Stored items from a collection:

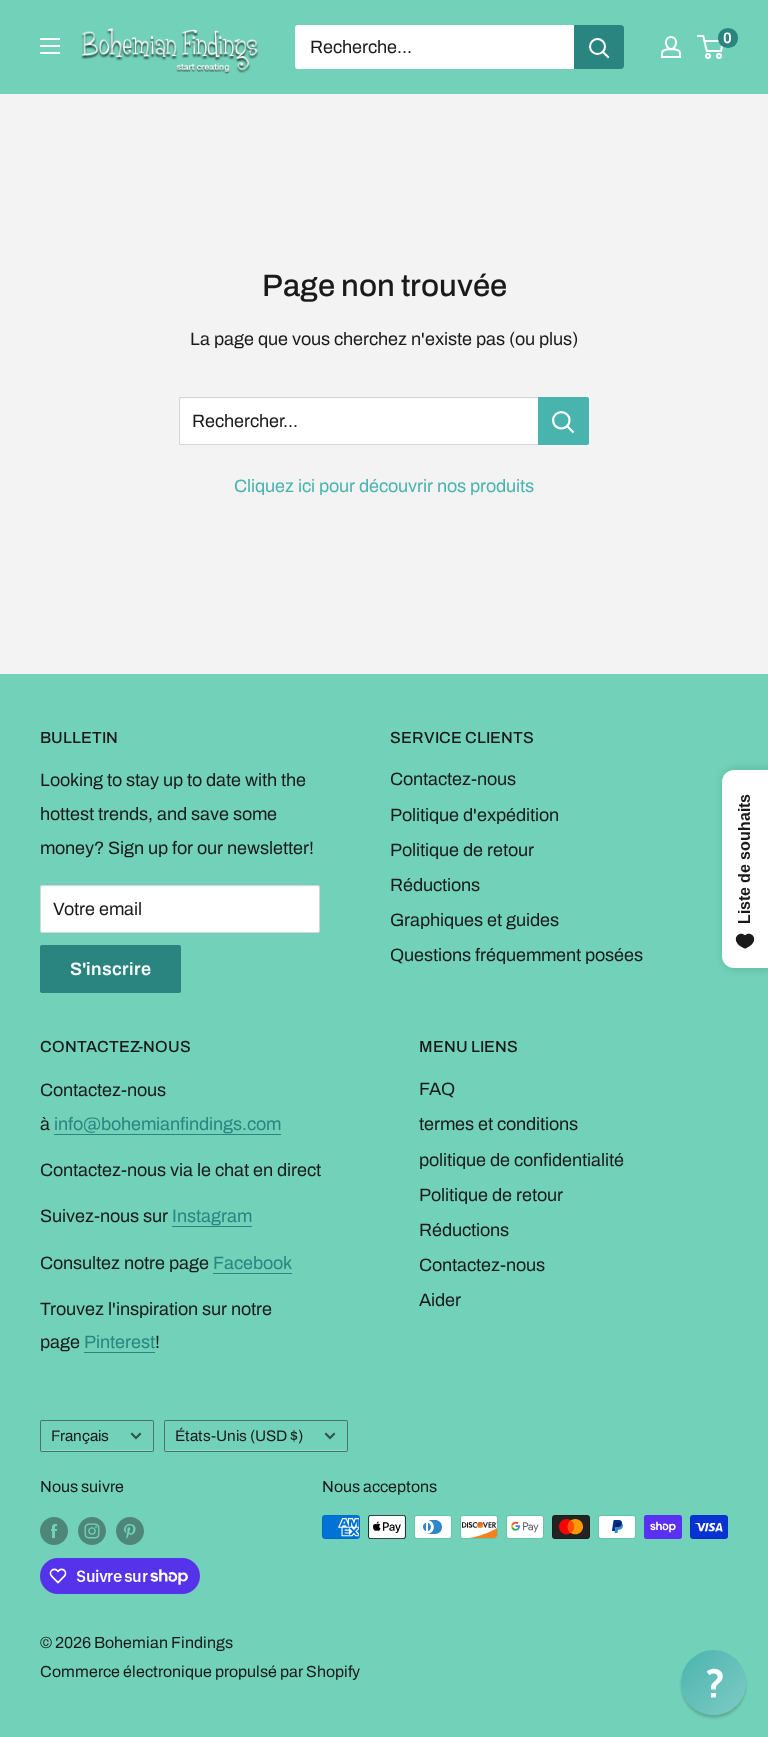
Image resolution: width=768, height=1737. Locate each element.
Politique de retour (462, 850)
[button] (713, 1682)
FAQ (437, 1089)
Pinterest (119, 1342)
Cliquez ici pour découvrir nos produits (384, 486)
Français (80, 1436)
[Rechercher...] (563, 421)
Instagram (212, 1216)
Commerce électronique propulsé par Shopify (200, 1671)
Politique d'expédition (474, 815)
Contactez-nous (453, 779)
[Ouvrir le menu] (50, 46)
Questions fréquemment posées (516, 955)
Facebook (252, 1263)
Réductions (435, 885)
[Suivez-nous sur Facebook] (54, 1530)
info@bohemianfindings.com (167, 1124)
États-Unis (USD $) (239, 1436)
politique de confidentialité (521, 1160)
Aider (440, 1300)
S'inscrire (110, 969)
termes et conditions (498, 1124)
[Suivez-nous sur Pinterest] (130, 1530)
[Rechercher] (599, 47)
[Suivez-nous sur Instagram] (92, 1530)
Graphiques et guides (474, 920)
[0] (711, 47)
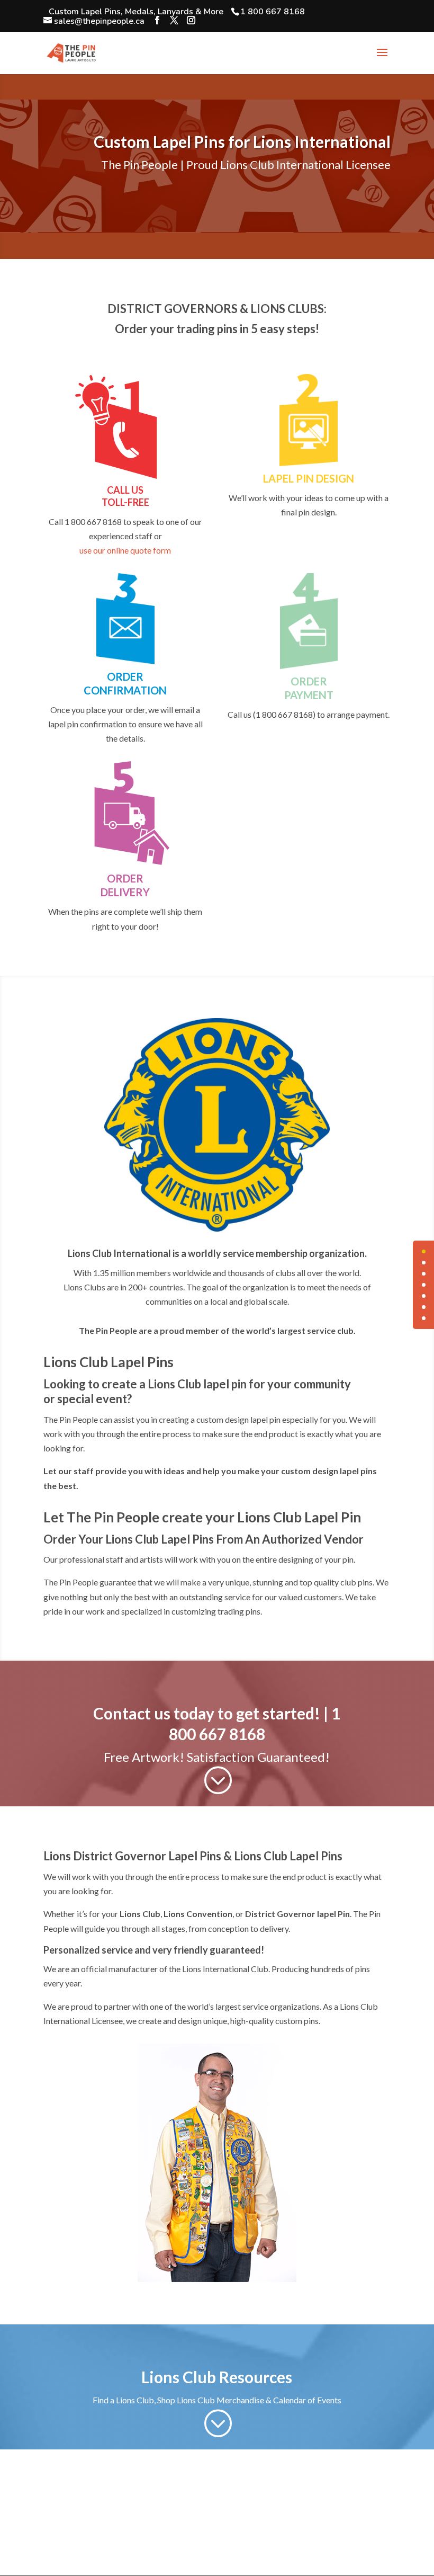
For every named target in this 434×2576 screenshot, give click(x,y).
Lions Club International (119, 1253)
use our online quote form (125, 550)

◆ **Task brief**:
In the records above, the line with "Cliquez ici pour" marks the start and the line with "Contactez-nous (453, 779)" marks the end; copy that stretch exactly, both lines included, and nothing else.

◆ **Exercise answer**:
Cliquez ici pour découvrir nos produits (384, 486)
Français (80, 1436)
[Rechercher...] (563, 421)
Instagram (212, 1216)
Commerce électronique propulsé par Shopify (200, 1671)
Politique d'expédition (474, 815)
Contactez-nous (453, 779)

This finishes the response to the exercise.